Whether it is preparing a legal defense or a meal together, it is ultimately the collective lived experience that can constitute alternative processes. It is from these that alternative protocols and rewrites can emerge, and it is these collective experiences and ways of making common that can empower a social imaginary. Many of the projects presented through the Anthropocene Curriculum provide examples of such practices of broadly conceived reordering—from retelling histories to enable “reckoning with our own blindness and erasures,” to remaking the rules and protocols of local social organization. “‘Planting a Seed Is a Revolutionary Act’: A Blues Epistemology for the Anthropocene?,”3.1.10 by science and technology scholar Jason Ludwig, is based on his visit to Natchez, Mississippi, and describes efforts of local activists to uncover and circulate Black histories of racialized and environmental injustices and the “blues epistemology” they gave birth to: an intellectual tradition of forms of survival, critique, and resistance, unwritten but present in the minds and places of the region. “From Emergency to Emergence”3.1.11 is a collection by media and cultural scholar John Kim that documents practices of mutual aid, solidarity, and municipalism as embodied forms and platforms of social and political response to environmental and economic crises. Finally, in discussions of risk equipment, governance protocols, and operational documents, lived experiences of climate change might be getting lost, so we should remind ourselves to find ground in a perspective that centers environmental concerns. In his lecture “Nature and the Writing of History,”3.1.12 historian Prasannan Parthasarathi does just that as he discusses an approach to (re)writing history that centers “nature” as a perspective for making sense of history as a whole.

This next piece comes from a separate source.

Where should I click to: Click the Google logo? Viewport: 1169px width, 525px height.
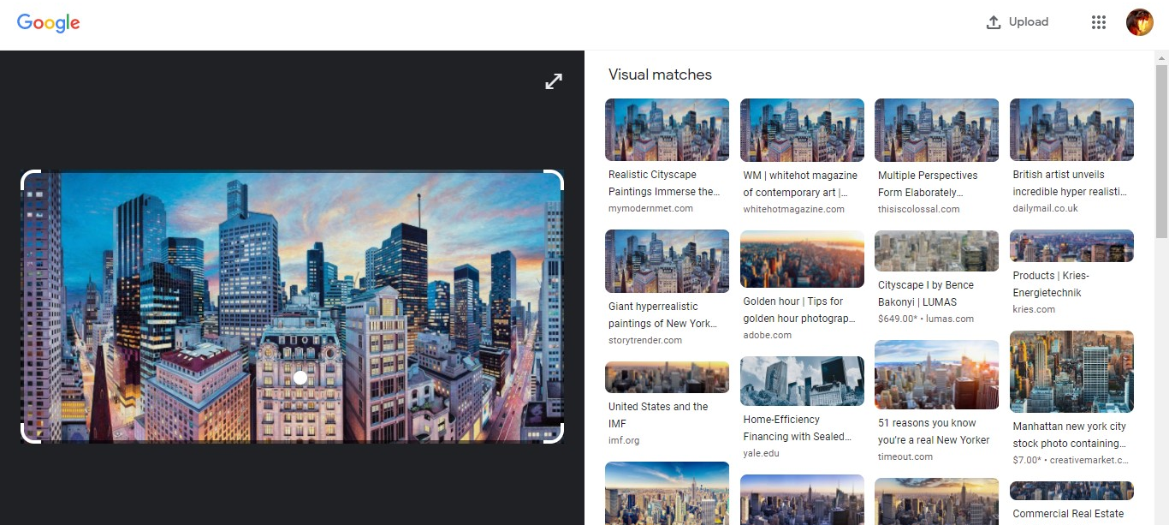pos(49,23)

Rewriting history, to reimagine the future, is the central concern of our own key contribution that accompanies this pathway. “Rewriting Climate Politics” is a text that explains why we need to engage with the central imaginaries of neoliberalism and climate politics through legal documents and their protocols so that we can reimagine our relationship with nature and our used-to ways of living on this planet. We hope that it will spark an interest in the practice of rewriting and attempts at assembling around the central operational texts of our present.